The Power of Pets
Updated: Jun 6
No everyone is an animal lover, but there are plenty of reasons why you should be! Most people are aware of police dogs, guide dogs and other support roles for animals, but are you aware of the incredible emotive support that animals also provide?
Animal-assisted therapy has only existed since the 90’s, but the powerful support of animals has been noted long before then. In the 1850’s, Florence Nightingale noted the support that animals provided wounded soldiers in the Crimean War.
Horses, dogs, cats and even donkeys have played parts in World War history. Dogs and cats were used to hunt rats in trenches and camels, canaries and pigeons have all played their part too. Whether used for transport, protection or simply as mascots, animals have always played a big part in whatever war humans were waging. It seems that whatever part they had to play in war or peacetime, it was their emotional connection with their human carers that had the biggest impact.
In Rebecca Frankel’s book, War Dogs she explores the remarkable bond that develops between service dog and handler. One such pair was Marine Lance Corporal Joshua Ashley and “Sirius”. They were the number one team during training at Yuma military base, but tragically Josh was killed by an IED just two months after deploying to Afghanistan. “Sirius” at first refused to take commands from his new handler and showed significant signs of agitation at the loss of his partner. Such stories are all too common among canine and handler teams. (https://barkpost.com/life/10-things-about-military-dogs/)

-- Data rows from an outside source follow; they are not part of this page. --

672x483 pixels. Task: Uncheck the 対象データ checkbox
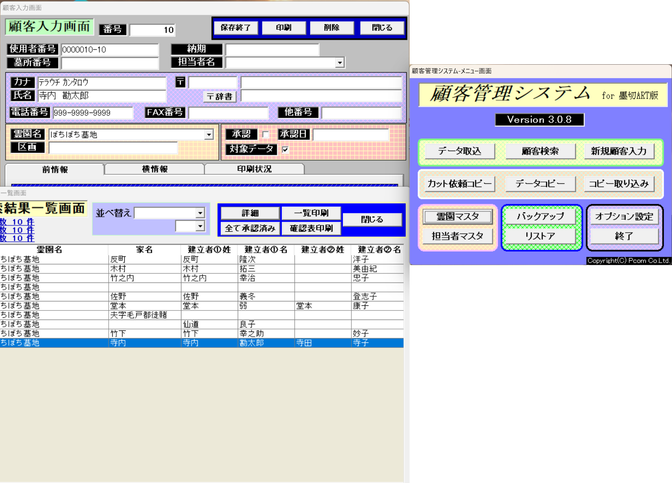pyautogui.click(x=285, y=149)
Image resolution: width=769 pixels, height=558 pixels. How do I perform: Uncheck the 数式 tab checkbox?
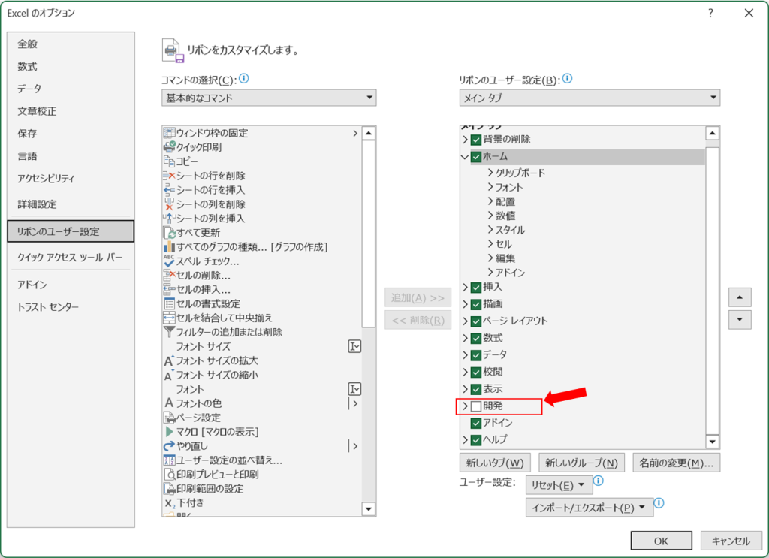point(475,338)
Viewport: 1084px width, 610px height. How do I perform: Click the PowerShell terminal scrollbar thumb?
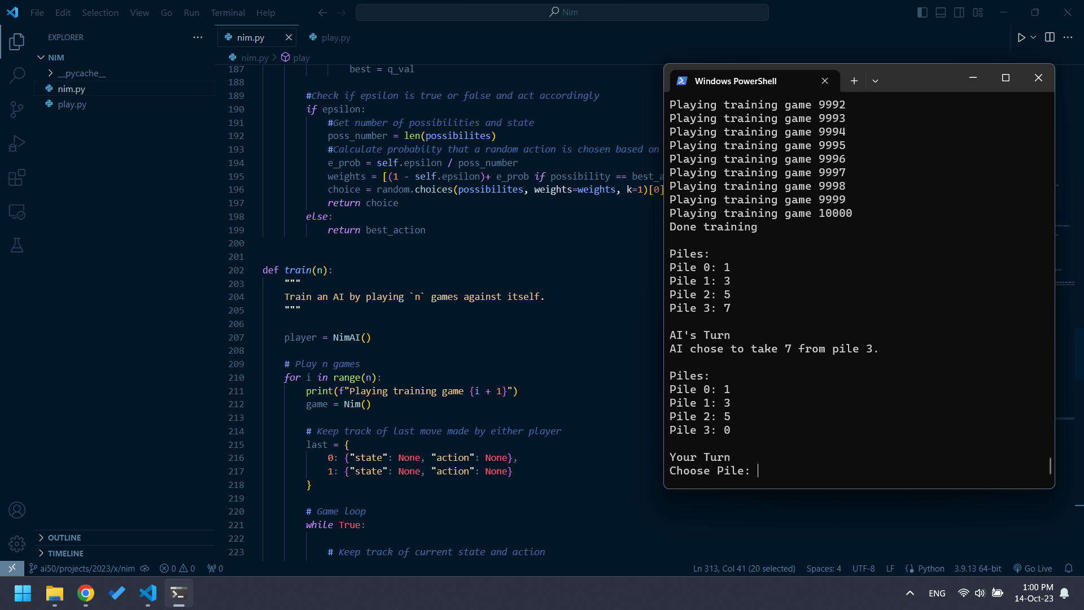click(x=1050, y=465)
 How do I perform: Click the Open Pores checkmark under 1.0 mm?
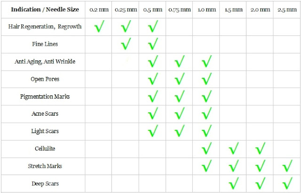click(x=206, y=79)
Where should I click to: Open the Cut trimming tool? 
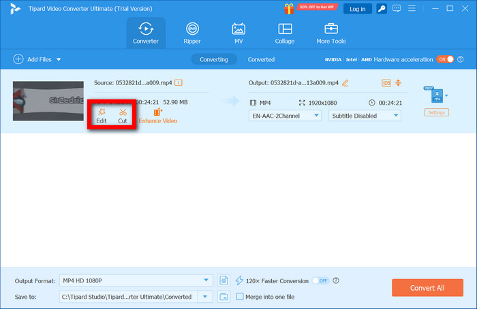coord(123,115)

Animal therapy uses primarily dogs to comfort patients in hospitals and nursing environments. Various studies have found pet therapy reduced pain and emotional distress among patients, decreased loneliness and anhedonia (the inability to feel pleasure) among residents of nursing care facilities, and even reduced anxiety scores in patients waiting for appointments. (https://www.stelizabeth.com/healthyheadlines/why-animal-therapy-works/)
Many pet owners have stories of their canine companion offering support during an emotionally tough time. Studies have shown that dogs are very apt at reading both our body language and our facial expressions; leading them to comfort us if they see we are upset.
Dogs’ noses are far superior to ours. They can detect particles in tiny concentrations which has lead to humans training them to sniff out things like narcotics and explosives. A lot of research is now taking place to find out whether dogs can also smell very small cancer particles within humans. (https://www.medicalnewstoday.com/articles/323620)
It’s not just dogs that are improving our quality of life either. It seems that owners of all creatures great and small are waving the flag for the emotional support that their animals provide them.
After dogs, common animals used in pet therapy include; cats, rabbits, birds and even reptiles. Caring for animals with complex needs such as reptiles has been proven to alleviate symptoms of depression and anxiety; this could be due to the persons shift in focus from their illness to the needs of the animal. Giving someone responsibility to care for another living creature gives us a sense of achievement and purpose that we may not have previously had. Animals have the ability to provide non-judgemental care and love towards us which at a time of crisis is just what we need.
Equine therapy has been proven to help people change negative behaviours. While it is a holistic approach and should be used alongside any necessary medicinal treatment and possibly other counselling, it is believed to have helped thousands of people overcome problems such as addiction.By working through equine therapy, you can develop skills such as communication, self-control, problem solving and accountability, as well as improving your self-esteem, empathy, flexibility and independence. (https://www.priorygroup.com/priory-treatment-programmes/therapy-types/equine-therapy)
It’s not just our mental health that animals help with either; a lot of research is underway measuring the impact that owning pets has on our cardiovascular health. Pet owners have lower blood pressure and a reduced risk of heart disease. Some argue that it is because of the daily exercise that having a pet like a dog ensures we get, while some say you’re more likely to be in better shape before having a pet and then getting the pet simply fits with your already active lifestyle. Either way, owning an animal that ensures you get regular exercise as well as the emotional support mentioned can only be a good thing! (https://www.cardiosmart.org/News-and-Events/2013/05/Pets-May-Boost-Heart-Health)
For most of us, animals have a calming effect and we feel less stressed and more in tune with our surroundings while engaging with them. It can be a very grounding experience to pet and care for animals.
There are also a lot of people who do not like animals. This can be for many reasons; it might be one specific animal such as dogs (Cynophobia), or it might be the smell or the mess they make or a more physical aspect of their presence like noise or size. Not everyone has to enjoy the company of animals, we’re all different.
However, if your dislike for animals spills over into fear or even a phobia, then you might want to try addressing it as a way of making your day to day life easier and less stressful. If you avoid going to certain people’s houses as they have animals, or specific public places where you’re worried animals may be, you should address this fear before it impacts your everyday life too extremely. The goal is not to make you into an animal-lover, simply to tone down the phobia so you can peacefully coexist with animals when you need to. Counselling is a good place to start with animal phobias. It’s helpful to look back at your past and find out if there was a defining moment in which the phobia arose. Once this event is recognised, it will be much easier to move forward.